_INPUT FOR THIS TASK_
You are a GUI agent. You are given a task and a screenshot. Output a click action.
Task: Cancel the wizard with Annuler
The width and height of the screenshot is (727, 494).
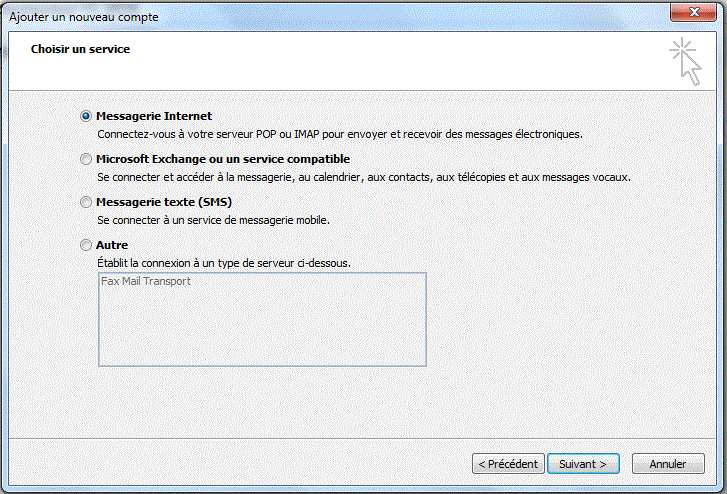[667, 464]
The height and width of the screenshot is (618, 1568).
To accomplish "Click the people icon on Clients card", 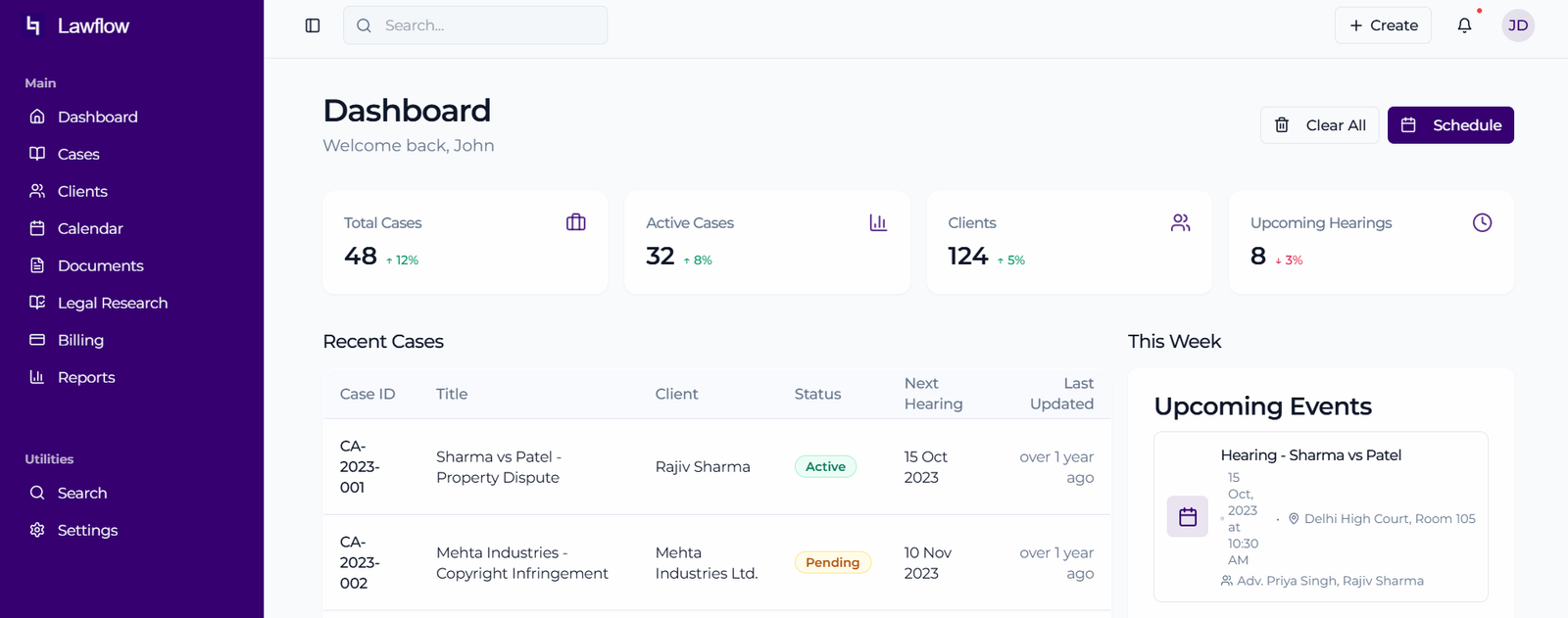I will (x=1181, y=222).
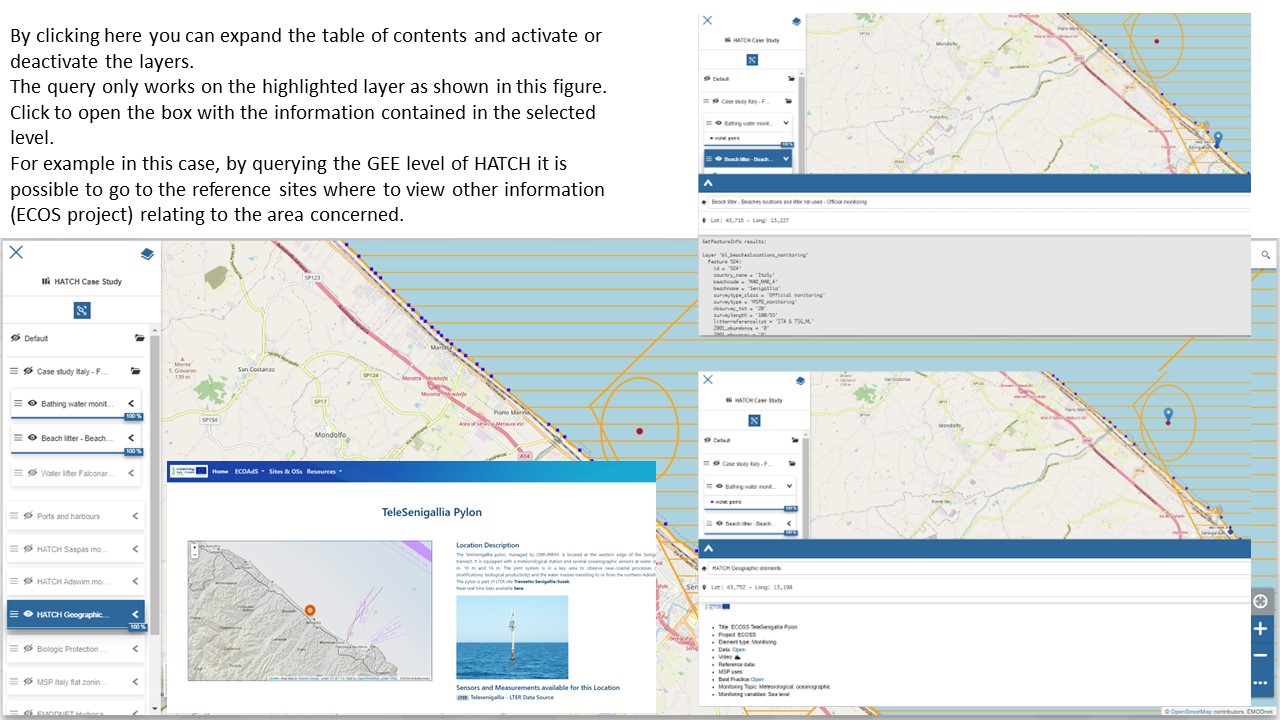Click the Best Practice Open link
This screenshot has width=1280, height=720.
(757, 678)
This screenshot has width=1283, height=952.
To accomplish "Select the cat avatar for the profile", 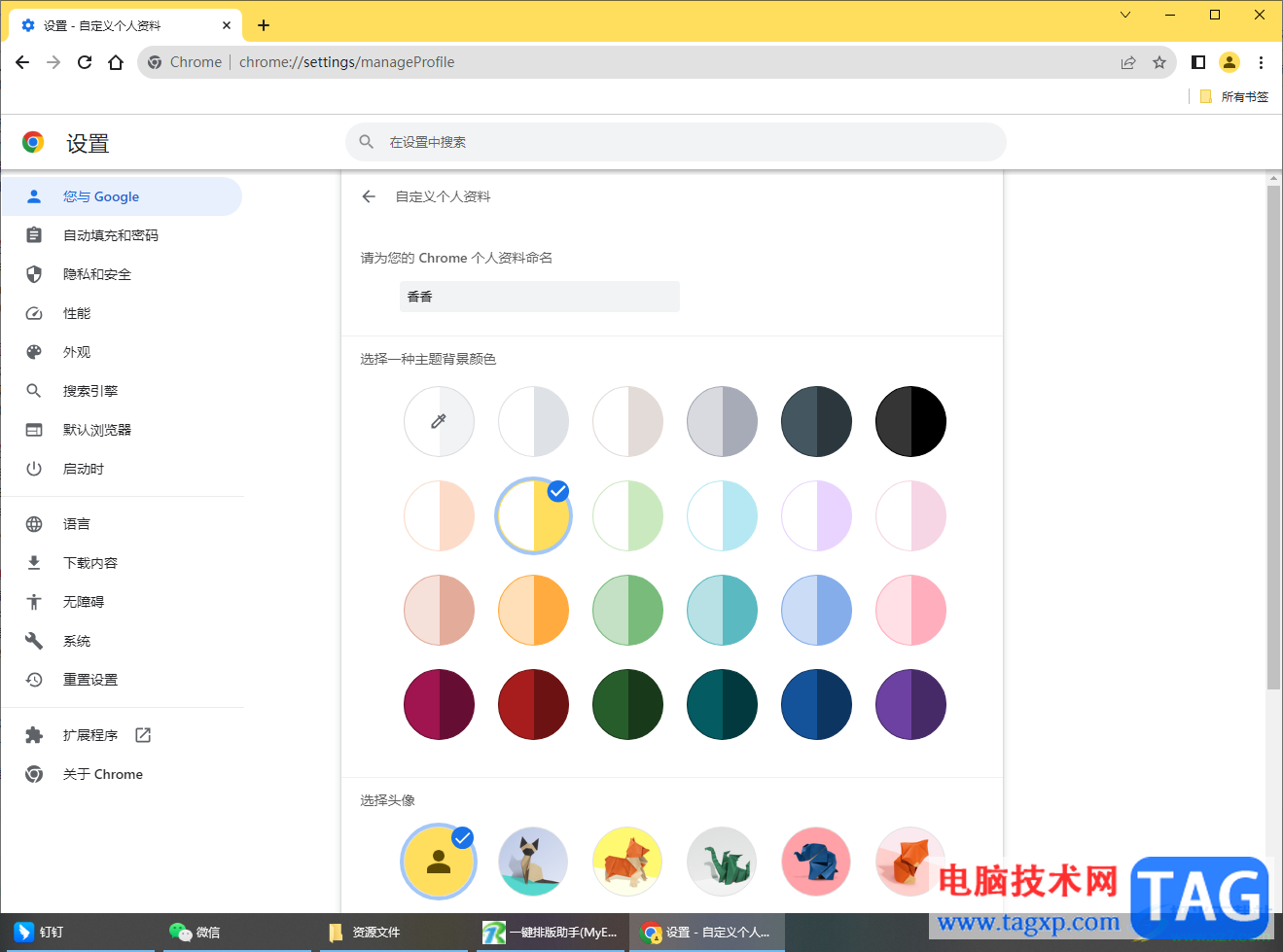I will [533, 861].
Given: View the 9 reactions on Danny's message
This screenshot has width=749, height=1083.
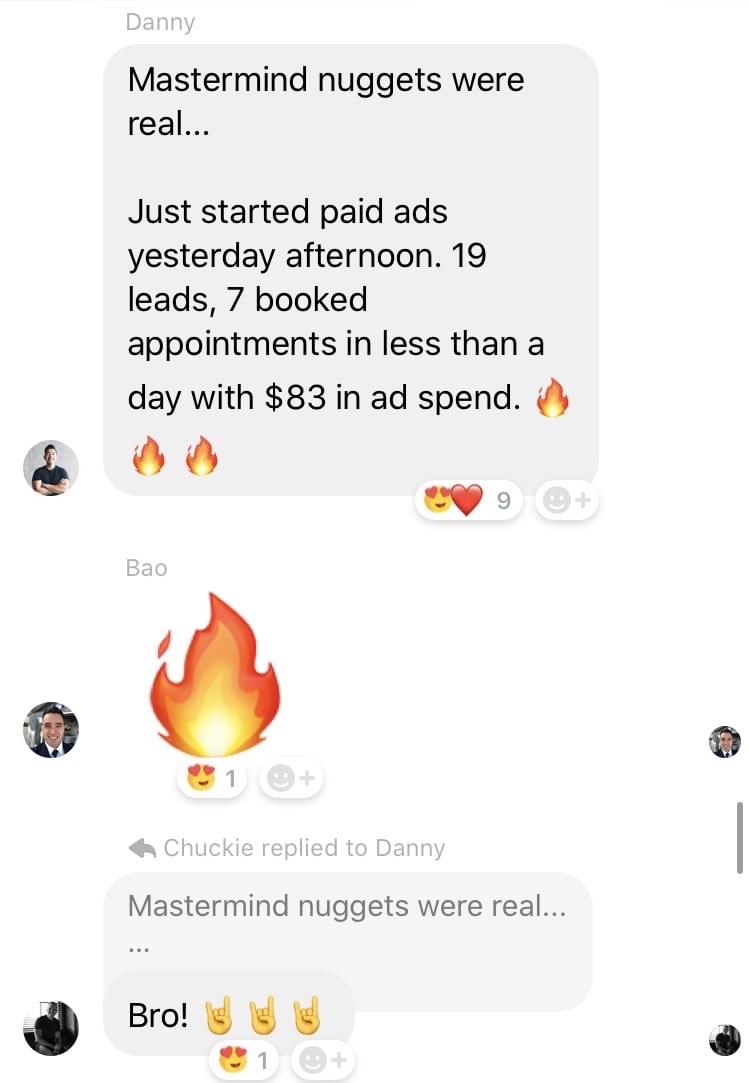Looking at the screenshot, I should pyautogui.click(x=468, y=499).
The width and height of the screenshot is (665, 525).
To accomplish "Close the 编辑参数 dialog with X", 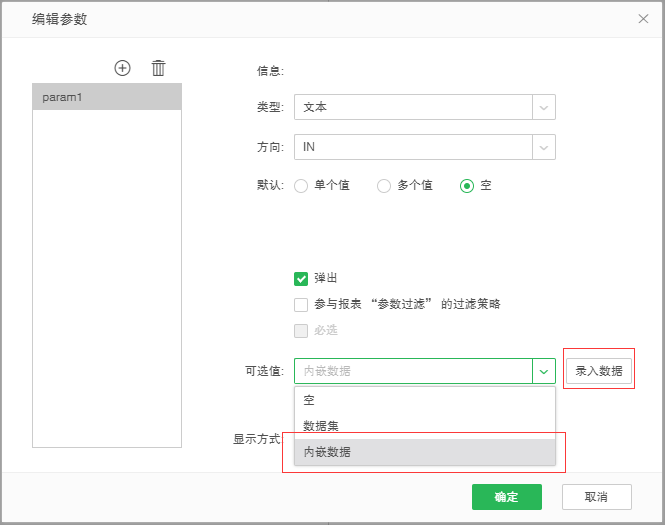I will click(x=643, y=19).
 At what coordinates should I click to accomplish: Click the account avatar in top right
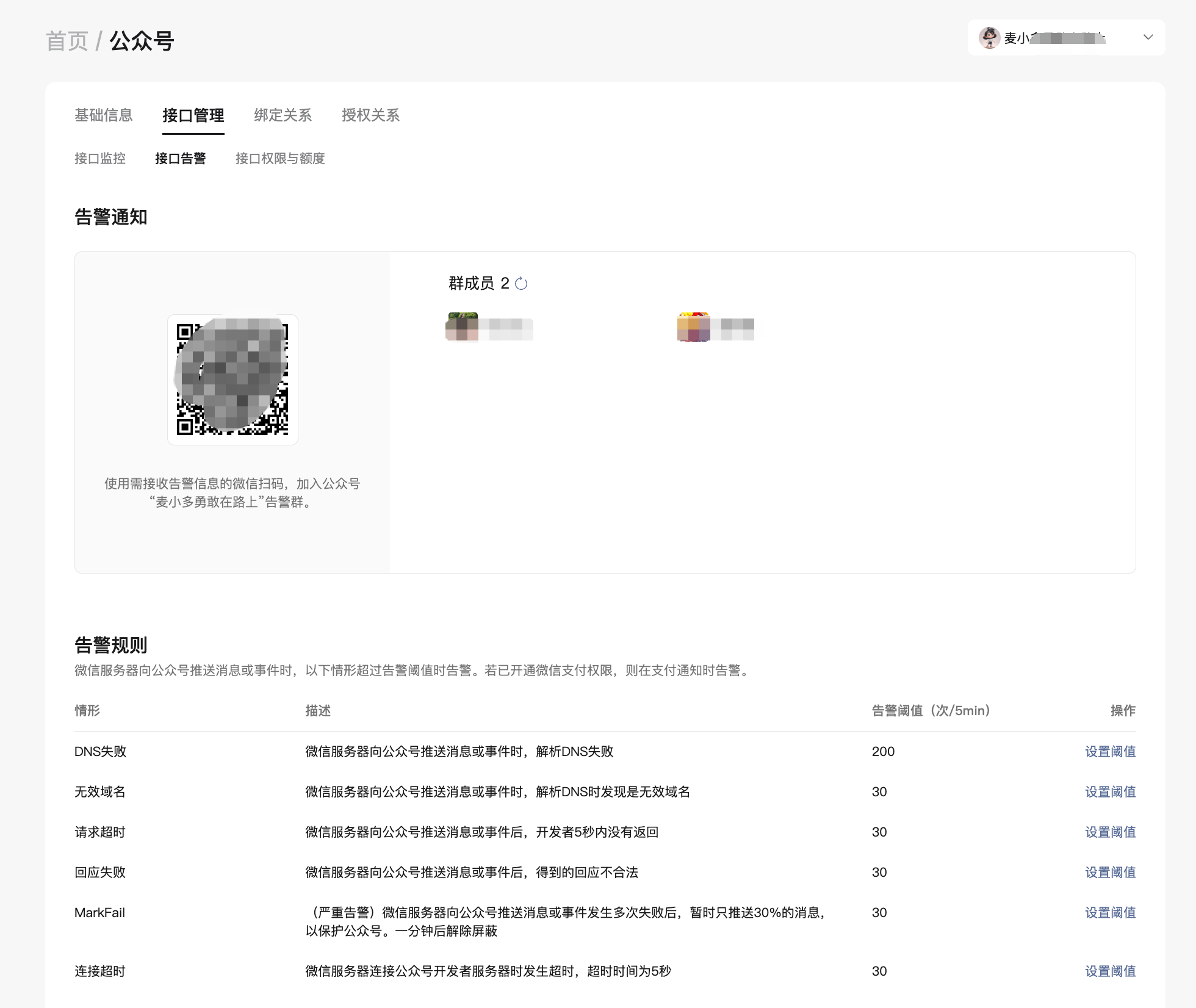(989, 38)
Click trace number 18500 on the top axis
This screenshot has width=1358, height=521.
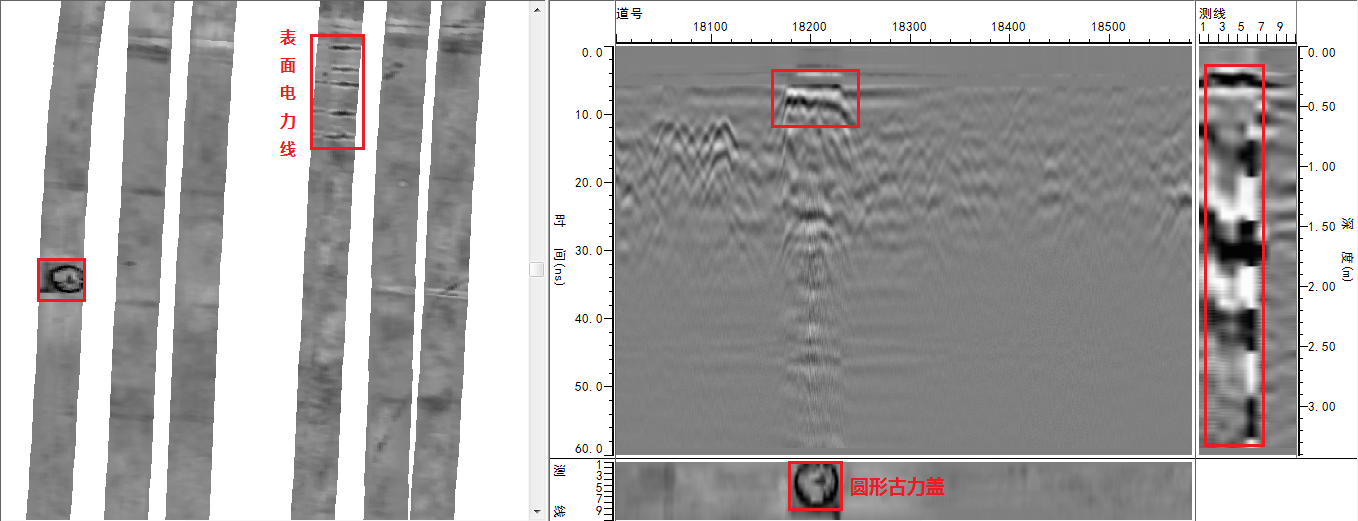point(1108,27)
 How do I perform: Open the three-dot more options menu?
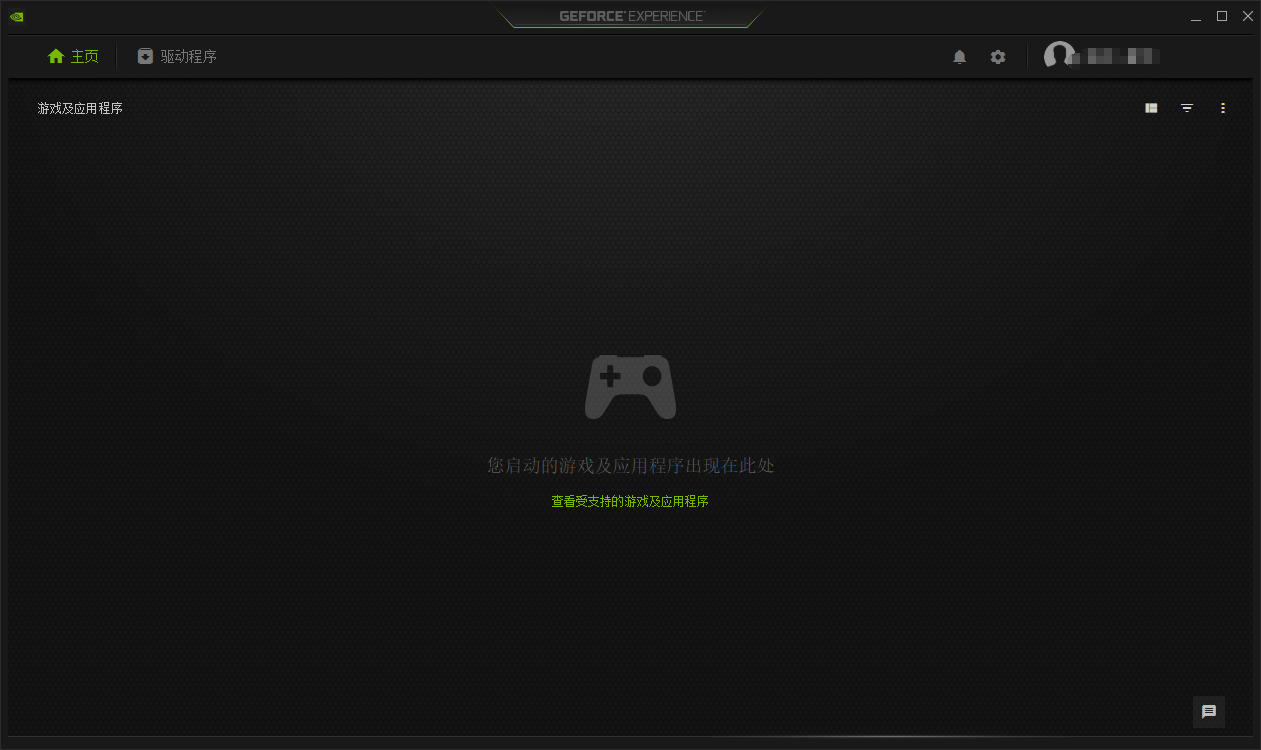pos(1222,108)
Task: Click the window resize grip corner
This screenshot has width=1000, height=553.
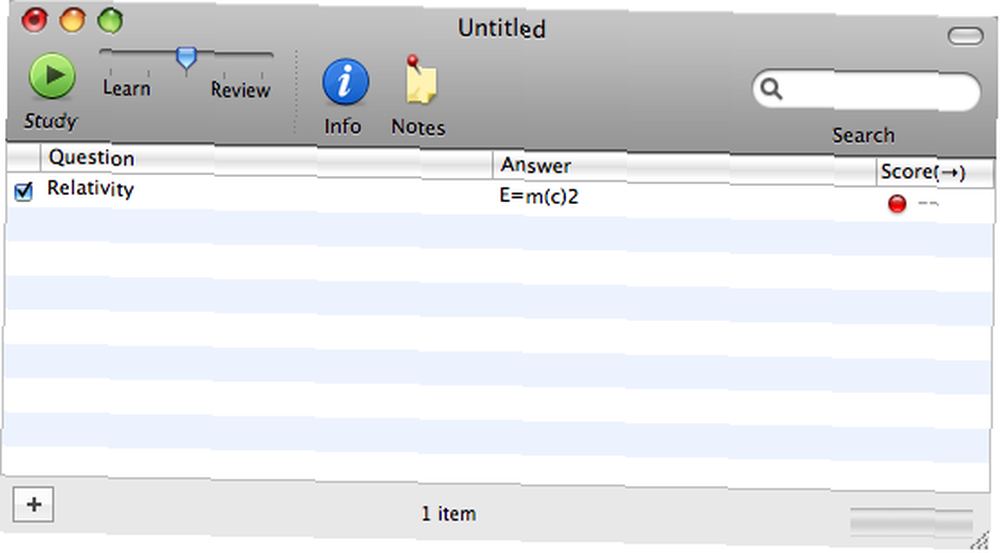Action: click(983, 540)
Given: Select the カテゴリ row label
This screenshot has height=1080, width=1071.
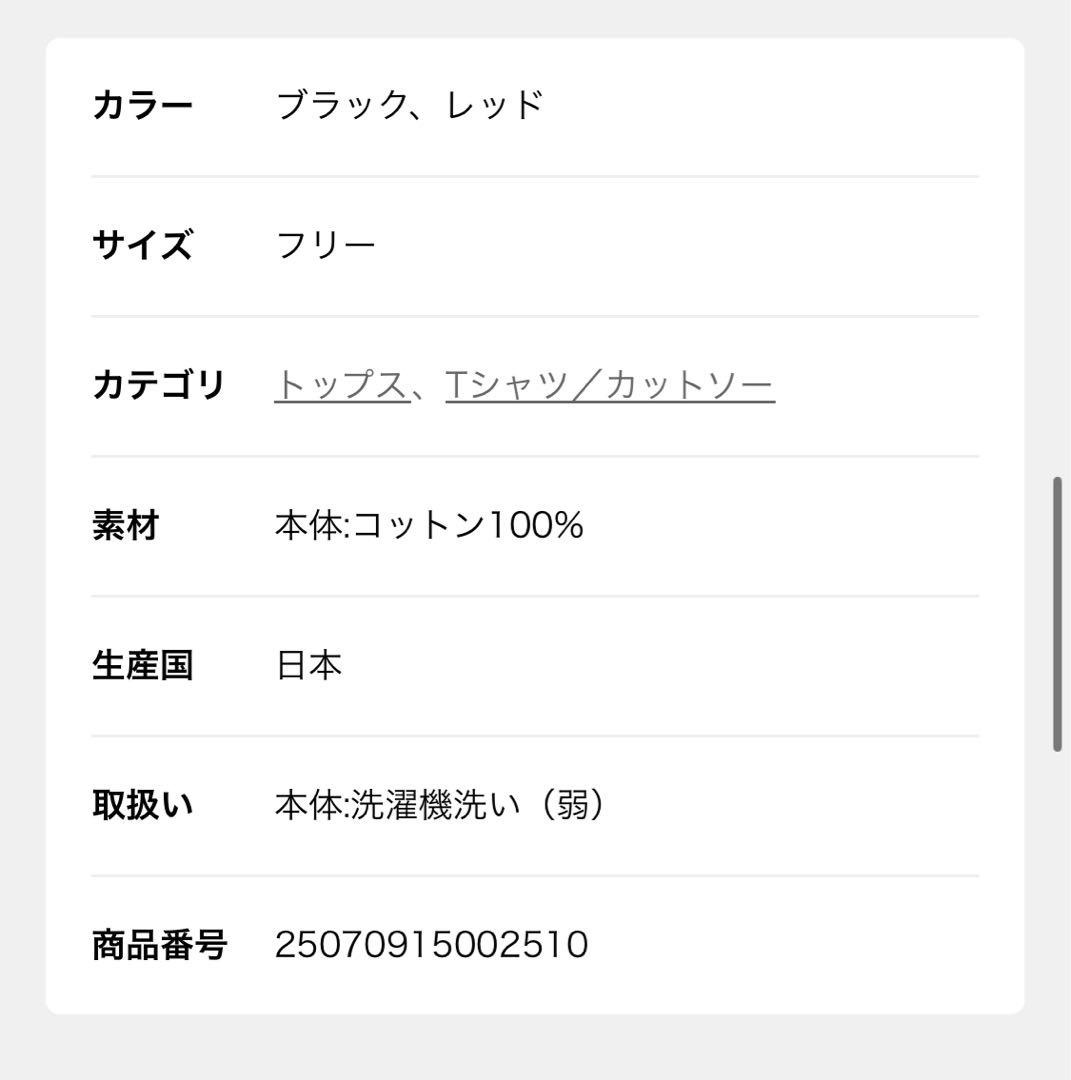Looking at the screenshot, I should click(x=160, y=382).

_EXERCISE OBJECTIVE_
Starting at the line containing "How do I perform: Open" and ending at the last line of the material, copy those lines with "row label" changed to "row heading" and everything else left as is. Leave the pictures out.

_OUTPUT OF THE EXERCISE_
 How do I perform: Open the three-dot more options menu?
pos(1222,108)
Task: Click the window resize grip corner
This screenshot has width=1000, height=553.
Action: click(983, 540)
Given: Select the カテゴリ row heading
This screenshot has height=1080, width=1071.
Looking at the screenshot, I should click(x=160, y=382).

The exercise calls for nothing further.